The report, 'Progress Toward Regional Measles Elimination - Worldwide, 2000-2017' a joint publication of WHO and Centers for Disease Control and Prevention (CDC) released on Friday suggested that the spike in measles cases occurred owing to gaps in vaccination coverage.
However, the Western Pacific is the only WHO region where measles incidence fell, the report stated.
"Since 2000, over 21 million lives have been saved through measles immunizations. However, reported cases increased by more than 30 percent worldwide from 2016," the report said.
"The resurgence of measles is of serious concern, with extended outbreaks occurring across regions, and particularly in countries that had achieved, or were close to achieving measles elimination," said Dr Soumya Swaminathan, Deputy Director General for Programmes at WHO.

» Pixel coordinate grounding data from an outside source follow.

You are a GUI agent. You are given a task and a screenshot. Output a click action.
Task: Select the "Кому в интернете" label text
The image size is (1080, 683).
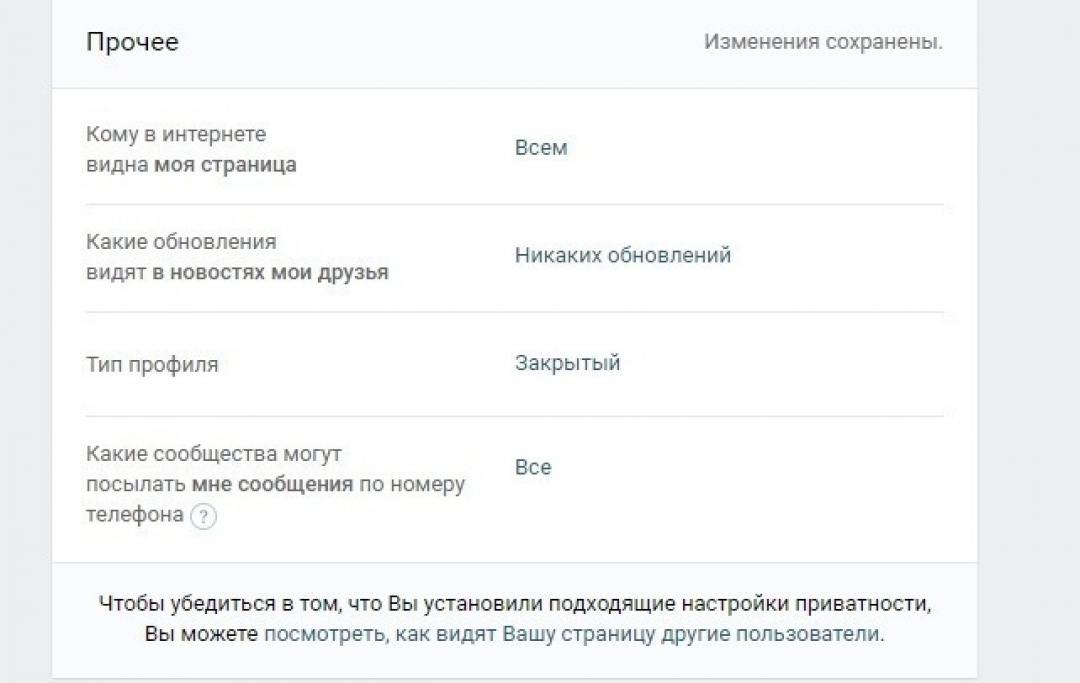(176, 134)
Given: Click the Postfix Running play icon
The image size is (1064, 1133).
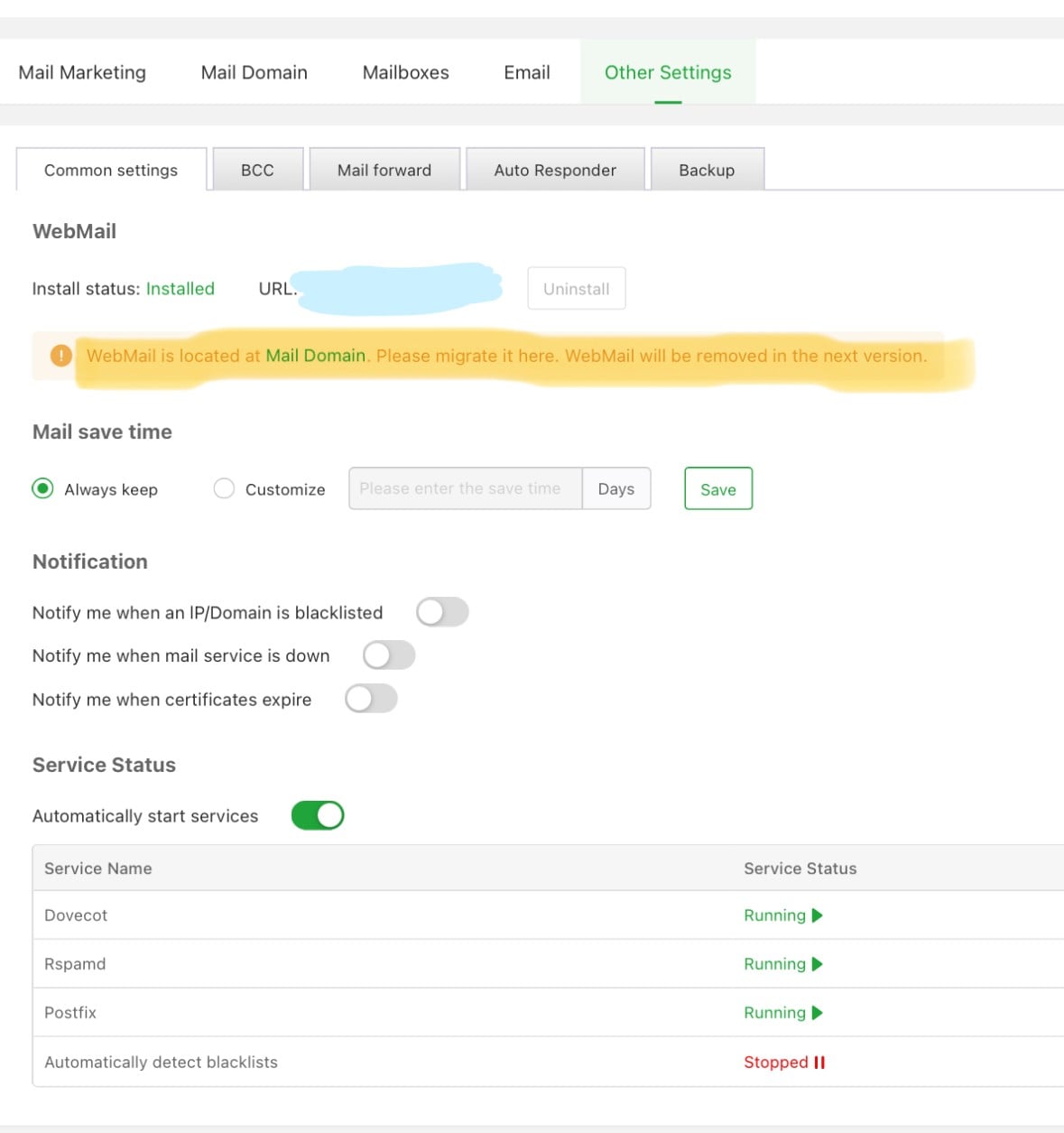Looking at the screenshot, I should click(x=818, y=1013).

"Without urgent efforts to increase vaccination coverage and identify populations with unacceptable levels of under, or unimmunized children, we risk losing decades of progress in protecting children and communities against this devastating, but entirely preventable disease," she added.
In India, to eliminate measles and control rubella by 2020, the government has initiated the Measles-Rubella (MR) Campaign targeting to vaccinate 410 million children and adolescents between 9 months to 15 years of age. Started in February 2017, 135 million children have been vaccinated in 28 states/Uts so far.